What to work on:
1) Using the article on the court ruling about a doctor's noncompete agreement, answer these:
(a) Which judge barred enforcement of the provision?
(b) When did the parties sign the "Nonmember Employment Agreement"?
(c) At which hospital did Fame have an active allergy practice before he left in 2010?
2) Carry on the article about the court ruling on a doctor's noncompete agreement, starting right after its final sentence.

Exercise passage:
|---|

The judge concluded that a noncompete agreement with the doctor’s former practice group was flawed both by vague terminology and the undue burden it placed on the discharged physician.
The restrictive covenant would have forced Dr. Thomas Fame to choose between finding a new career locally or moving away to practice allergy medicine, Judge Charles N. Dorsey said as he barred enforcement of the provision.
The ruling benefits the doctor, his patients and the community at large, said attorney Devon J. Munro of Vinton, who represented Fame.
The doctor’s former practice group has asked for a rehearing and plans to appeal, said defense attorney Tommy Joe Williams of Roanoke.
The ruling came in a Dec. 14 opinion in Fame v. Allergy & Immunology PLC (VLW 015-8-142).
Fame had an active allergy practice at Lewis-Gale Medical Center in Salem when he left that hospital in 2010 to join the Allergy & Immunology practice group at a Salem office. Fame, a non-owner employee of the group, started work without any written agreement.
The parties signed a “Nonmember Employment Agreement” in February 2011.
“Fame knew what he was signing and intended to be bound by it,” Dorsey said in reciting the facts of the case.

|---|

Entries provided:
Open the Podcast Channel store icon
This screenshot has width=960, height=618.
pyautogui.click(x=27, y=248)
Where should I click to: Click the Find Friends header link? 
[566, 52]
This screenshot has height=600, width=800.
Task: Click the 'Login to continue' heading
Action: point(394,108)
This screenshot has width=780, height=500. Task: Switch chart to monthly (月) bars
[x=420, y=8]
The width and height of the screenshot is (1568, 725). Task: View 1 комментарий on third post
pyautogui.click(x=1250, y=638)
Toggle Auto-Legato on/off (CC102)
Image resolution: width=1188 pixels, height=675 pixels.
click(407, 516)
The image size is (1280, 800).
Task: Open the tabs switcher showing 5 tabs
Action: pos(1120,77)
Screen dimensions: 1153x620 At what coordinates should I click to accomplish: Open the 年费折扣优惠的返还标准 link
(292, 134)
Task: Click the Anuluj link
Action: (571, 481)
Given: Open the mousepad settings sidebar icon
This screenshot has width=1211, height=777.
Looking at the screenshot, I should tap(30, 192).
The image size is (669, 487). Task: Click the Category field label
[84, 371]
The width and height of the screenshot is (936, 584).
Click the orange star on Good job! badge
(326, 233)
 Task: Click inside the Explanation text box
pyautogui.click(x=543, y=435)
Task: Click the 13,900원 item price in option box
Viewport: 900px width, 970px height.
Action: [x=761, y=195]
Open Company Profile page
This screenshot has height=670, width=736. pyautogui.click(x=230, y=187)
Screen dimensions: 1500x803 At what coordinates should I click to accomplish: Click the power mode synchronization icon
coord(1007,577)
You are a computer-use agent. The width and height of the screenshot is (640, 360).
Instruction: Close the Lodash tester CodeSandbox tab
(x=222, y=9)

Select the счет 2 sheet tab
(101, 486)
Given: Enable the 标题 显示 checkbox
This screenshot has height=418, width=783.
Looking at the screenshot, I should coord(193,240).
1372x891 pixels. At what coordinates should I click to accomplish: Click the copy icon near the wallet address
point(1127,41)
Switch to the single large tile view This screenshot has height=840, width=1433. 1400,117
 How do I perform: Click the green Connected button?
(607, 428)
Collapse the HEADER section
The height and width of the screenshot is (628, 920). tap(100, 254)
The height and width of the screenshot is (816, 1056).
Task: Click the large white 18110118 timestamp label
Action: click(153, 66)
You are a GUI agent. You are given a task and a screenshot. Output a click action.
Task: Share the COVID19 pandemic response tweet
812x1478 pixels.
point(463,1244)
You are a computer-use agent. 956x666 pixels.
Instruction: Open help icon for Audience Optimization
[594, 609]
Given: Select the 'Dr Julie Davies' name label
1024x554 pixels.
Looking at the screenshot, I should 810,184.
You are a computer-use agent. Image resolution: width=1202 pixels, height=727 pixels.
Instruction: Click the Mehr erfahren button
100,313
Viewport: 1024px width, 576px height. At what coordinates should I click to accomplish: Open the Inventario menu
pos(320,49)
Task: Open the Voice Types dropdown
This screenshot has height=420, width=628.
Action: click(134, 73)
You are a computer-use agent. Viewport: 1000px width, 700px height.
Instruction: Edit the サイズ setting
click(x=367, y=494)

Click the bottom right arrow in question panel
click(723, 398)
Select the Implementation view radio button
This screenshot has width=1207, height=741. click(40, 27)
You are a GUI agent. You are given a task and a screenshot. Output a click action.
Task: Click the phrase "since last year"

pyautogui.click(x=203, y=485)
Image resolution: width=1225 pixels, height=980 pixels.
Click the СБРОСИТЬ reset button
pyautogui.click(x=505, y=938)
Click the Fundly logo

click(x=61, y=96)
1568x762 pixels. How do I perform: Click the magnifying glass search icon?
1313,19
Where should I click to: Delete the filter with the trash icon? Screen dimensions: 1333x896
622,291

|---|

Answers by task:
1)
(a) Judge Charles N. Dorsey
(b) February 2011
(c) Lewis-Gale Medical Center in Salem

2)
The deal included a noncompetition provision triggered by termination of employment. The covenant barred Fame from competing with A&I for two years in a specified area with a radius of about 50 miles.
Fame, who reportedly amassed a loyal group of patients, was nonetheless fired by the group on May 1 of this year. He sued the next month seeking an order that he was not bound by the noncompetition agreement.
Fame also publicized his plight, arguing the covenant would force him to abandon local roots and give up his work on a church-based medical mission to Haiti.
Fame contended the case could be resolved on paper, but Dorsey rejected a summary judgment motion Aug. 27. The judge heard evidence and listened to the lawyers on Oct. 14.
In his opinion, Dorsey invalidated Fame’s agreement because it “severely hampers his ability to earn a livelihood.”
Citing parallels to a 1995 Newport News Circuit Court case, Dorsey said Fame could relocate and establish a new practice in another area, but the move would involve “certain difficulties.”
The judge did not elaborate, but Fame had pointed to his awards for locally based charitable and civic work. Besides the medical mission to Haiti, he was active in a local Rotary Club.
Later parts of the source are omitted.